Gonna be hitting Canyons, Snowbasin, PowMow, Brighton, and the 'Bird with a nice little 3 day Jackson Hole stop in the middle of all that. 

I definitely owe ya a beer or two. 6 if you got a place for discounted Jackson tix.


----------



## NoOtherOptions

I'd like to use this to support the cause, but do the Snowbird passes get refilled? And will the list provided added any additional mountains? I just see the six.


----------



## ds--

*snowbird 5 day pass*

hey guys, I have an unused 5 consecutive day pass to snowbird.
It starts working from the first activate and is good till the end of the season.
The pass came with my room rate and I will not be able to use it.
You can pick it up in snowbird/slc until 4/3, or I can mail it anywhere.

$40 per day for a total of $200

Please let me know if you have any questions

Thanks!


----------



## Listheeb21

snowvols said:


> Good news! The tickets are back up. If you are coming to Utah for sure by your tickets through this link before you get here.
> 
> Utah Avalanche Center | Backcountry.com


Was able to click on this link and get a live page, but just wanted to make sure these tickets are for the 2013-14 season. Can anyone please confirm? Thanks.


----------



## UtahAvyCenter

2013-14 tickets just arrived and went on sale a few days ago. You can see them at Utah Avalanche Center | Backcountry.com. These tickets were donated to the Utah Avalanche Center and every penny goes to pay for avalanche forecasting and education.


----------



## cmo

Is there any chance of Powder Mountain tickets showing up in the future? They no longer seem to be an option.


----------



## UtahAvyCenter

Yes - they have been promised and are supposed to be in the mail. Check back in a week or 2. Canyons also.


----------



## --bigtime--

cmo said:


> Is there any chance of Powder Mountain tickets showing up in the future? They no longer seem to be an option.

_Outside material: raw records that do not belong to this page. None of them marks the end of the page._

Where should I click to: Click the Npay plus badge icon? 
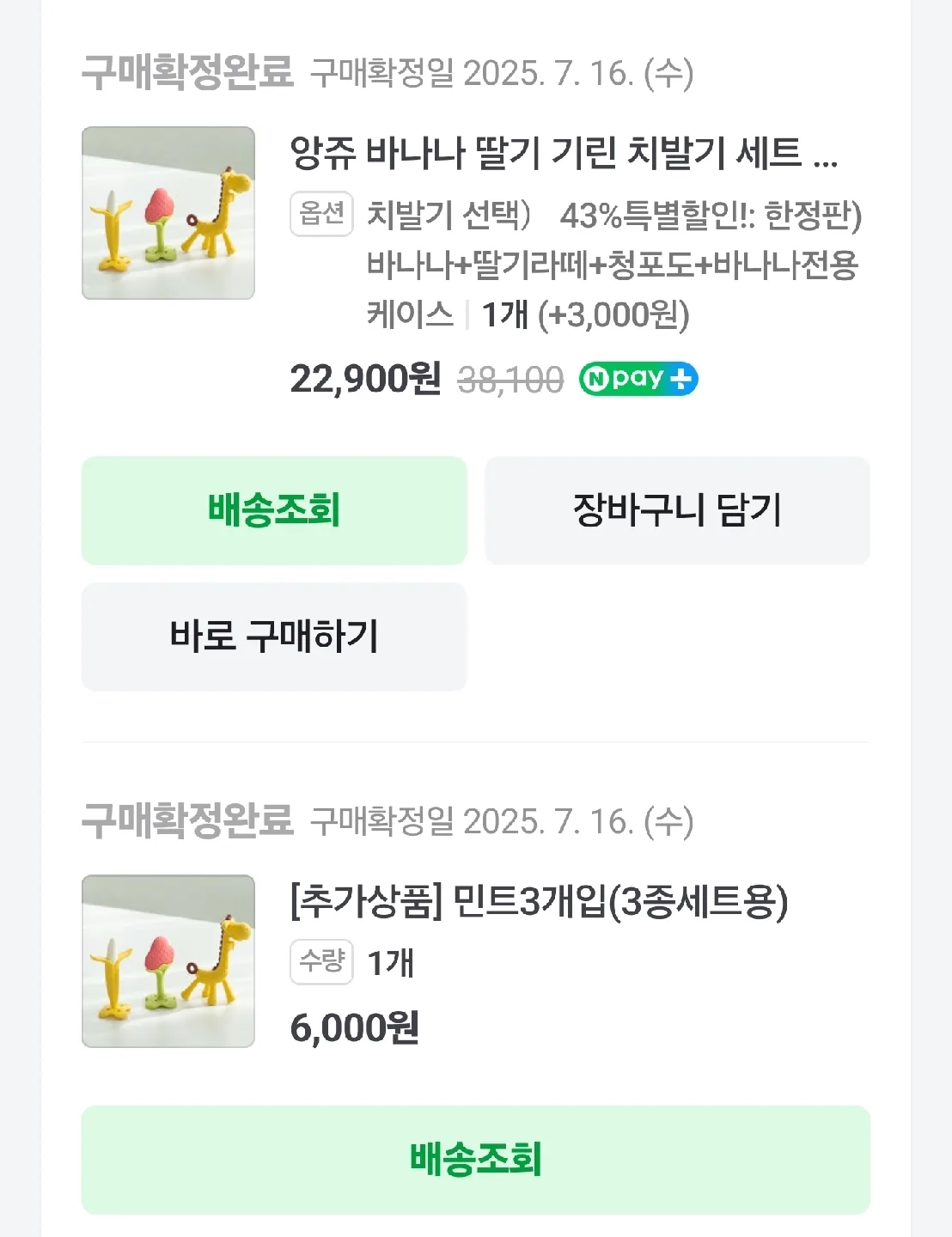pos(638,379)

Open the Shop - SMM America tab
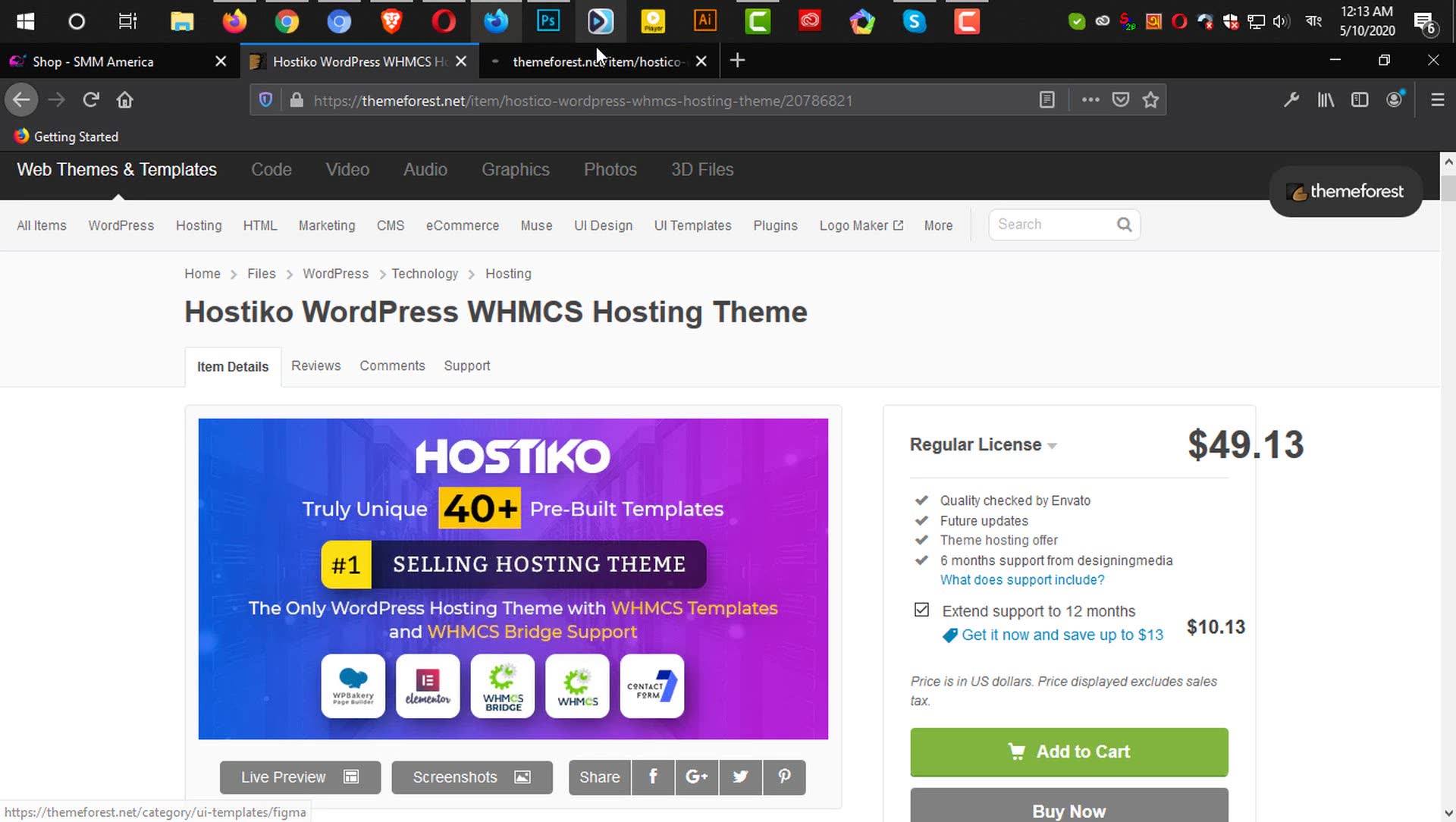[x=93, y=61]
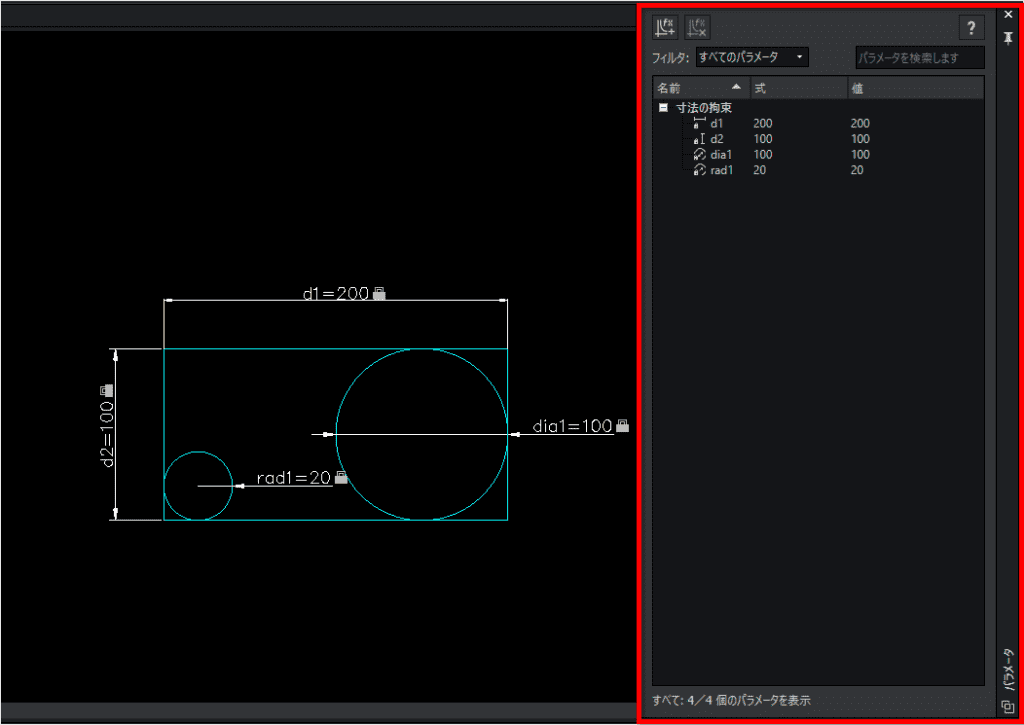
Task: Sort by 名前 column header
Action: (701, 88)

Haha, that's my boy. Good Call.


----------



## cmo

UtahAvyCenter said:


> Yes - they have been promised and are supposed to be in the mail. Check back in a week or 2. Canyons also.

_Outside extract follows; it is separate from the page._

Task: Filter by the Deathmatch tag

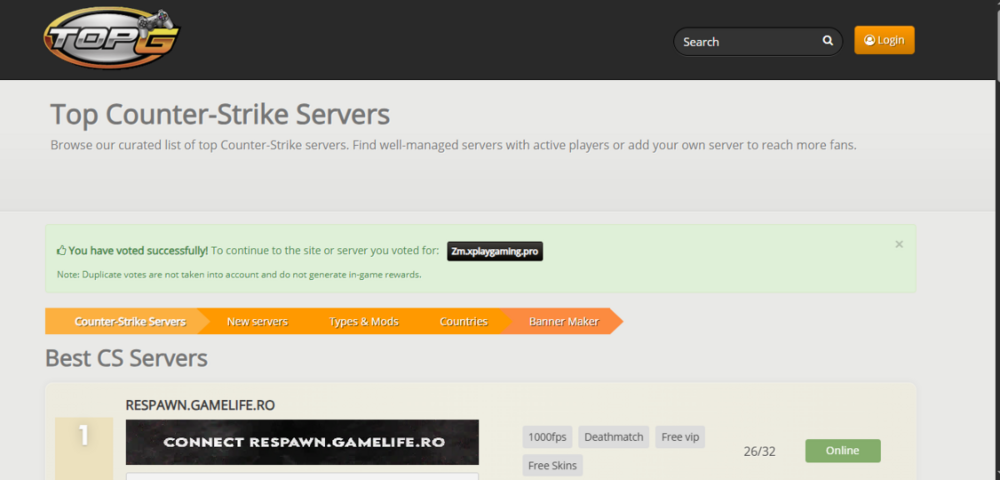Action: (x=614, y=437)
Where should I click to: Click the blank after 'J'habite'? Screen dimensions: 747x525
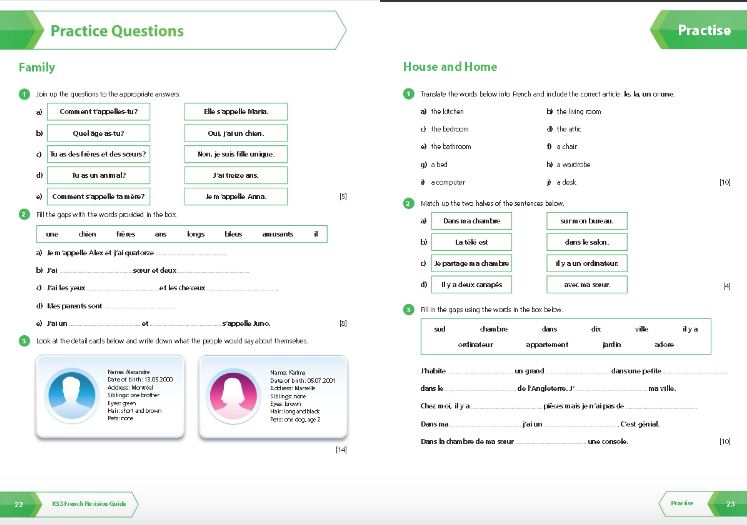click(480, 371)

Perfect...I'm pretty sure you just sold yourself a few more tickets. Will definitely keep checking in for them. Thanks for the response.


----------



## Listheeb21

UtahAvyCenter said:


> Yes - they have been promised and are supposed to be in the mail. Check back in a week or 2. Canyons also.


On that note, it looks like Snowbasin tickets are no longer available. Will they be soon?


----------



## UtahAvyCenter

The tickets are all at backcountry.com, so we can't see the supply right now, but we get a limited number each year and when they are gone, they are gone.
The Canyons tix should be up in the next few days


----------



## R.trevino

Any recommendations for where to get cheap rentals?


----------